------ PASSAGE SHOWN
“Sit wherever you want, sweetie,” the Waffle House waitress said.
I slid into my booth. Alan Jackson was singing overhead about the Chattahoochee. Birmingham traffic was whizzing outside the plate glass.
My waitress was Latina. She was older, but energetic, with the face of a cherub.
“What’re we drinking, hon?”
I told her.
She gave me a few seconds to look at the menu. But reading the menu took me a while; I was exhausted. Recently, my wife and I have been traveling back and forth between Florida and Birmingham, preparing for an upcoming move.
Over the last few weeks, we have been packing our entire Floridian lives into tiny boxes, and we’re about to move those boxes 263 miles north.
“Know what you wanna eat?” said the waitress.
“Eggs and hashbrowns,” said I.
She made a note. “Want anything done to your hashbrowns?”
“Yes. I want them drowning in enough grease to clog a municipal drainage pipe.”
“Toast?”
“Please.”
“Wheat or white?”
"The kind I’m not supposed to eat.”
She smiled and wrote on her notepad. The waitress welcomed a few more patrons into the establishment. Then she tucked her pen into her apron and looked at me.
"You been traveling a long way today?” she asked.
“Why, do I look that haggard?”
"No. Not haggard just… A little droopy.”
“Flattery will get you everywhere.”
“Listen, hon, at my age, it’s either droopy or it don’t work anymore.”
The woman then recited my order to the cook. She read it in that wonderful Waffle-House language all servers use.
Long ago, I used to work as a short-order cook in a breakfast joint. They made us wear a white paper cap known as the “confidence killer.” My favorite part of the gig was when waitresses would call out orders in diner-speak.
WAITRESS: “Alright, boneheads! Gimme Adam and Eve on a raft with some bad breath and one cup’a mud! And I need it yesterday, jerk-wads!”
TRANSLATION: Two eggs on toast, extra onions, and one coffee. Thank you, gentlemen.
While I was thinking about this, it dawned on me that the experience I just described, working as a cook, happened in Florida. Because all my memories happened in my home state. And now I’m leaving them behind.
Moreover, moving states means I’m leaving behind a lifetime of friends. Will I make new friends in Birmingham? Do guys my age make new friends?
------------
------ PROVIDED DATA
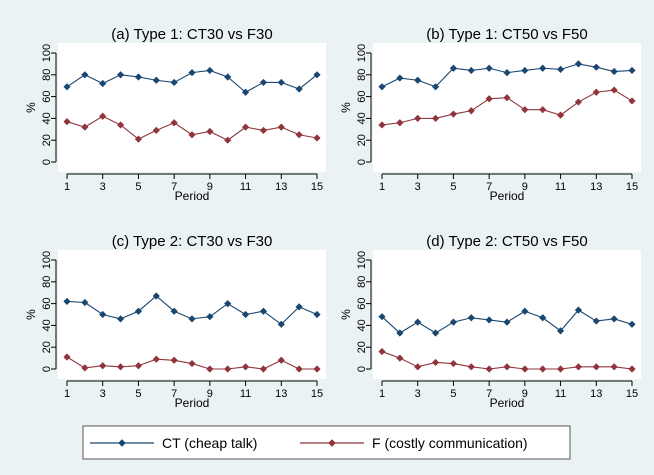 This screenshot has width=654, height=475. I want to click on plot-area, so click(192, 314).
------------
■ **COMPLETE THE FOLLOWING**
1. In the Waffle House story, how far north are the packed boxes about to be moved?
2. Repeat the part of the Waffle House story between "Long ago, I" and "leaving them behind.", inclusive.
3. Carry on the Waffle House story from its last line.

■ **RESULTS IN ORDER**
1. 263 miles.

2.
Long ago, I used to work as a short-order cook in a breakfast joint. They made us wear a white paper cap known as the “confidence killer.” My favorite part of the gig was when waitresses would call out orders in diner-speak.
WAITRESS: “Alright, boneheads! Gimme Adam and Eve on a raft with some bad breath and one cup’a mud! And I need it yesterday, jerk-wads!”
TRANSLATION: Two eggs on toast, extra onions, and one coffee. Thank you, gentlemen.
While I was thinking about this, it dawned on me that the experience I just described, working as a cook, happened in Florida. Because all my memories happened in my home state. And now I’m leaving them behind.

3.
Most of the friends I’ve made, I made when I was a young pup. But it’s not nearly as easy to make friends when you’re a middle-aged guy whose idea of a wild night is eating dinner past 4:30.
After a few minutes, the waitress arrived with my plate. She placed it before me. She turned to leave, but I asked her to stay.
“Do you mind if I ask you a question, ma’am?”
The woman leaned onto the faux-wood divider and nudged the bill of her visor upward, Will Rogers style. “Ask away.”
“Well, it’s just, I’m new in town, and I’ve never actually lived in a big city before. I guess I’m a little nervous about it all. How do you like living here in Birmingham?”
She took a few moments to think about her answer.
“Well,” she finally said, “I’ve lived here for forty years. Lotta people will poormouth Birmingham, but they’re all wrong. It’s a great town.
“I moved here from Texas when I got outta high school. My boyfriend got a job here and I came with him. I was pretty scared about leaving home. Was afraid I wouldn’t fit in.”
“So what happened?”
“What happened is, as soon as we got here, my boyfriend found a girl wearing a much shorter skirt. He left me. I was stuck in this city on my own with an infant daughter.”
She looked at her hands.
“But it was God who brought me here. God had my back the whole way. Birmingham turned out to be a great place to raise my kids. Great place to live. Met my husband here, we’ve been together a long time.”
The cook joined our conversation. He was a large man with his hair braided into cornrows and two prodigious arms made of granite.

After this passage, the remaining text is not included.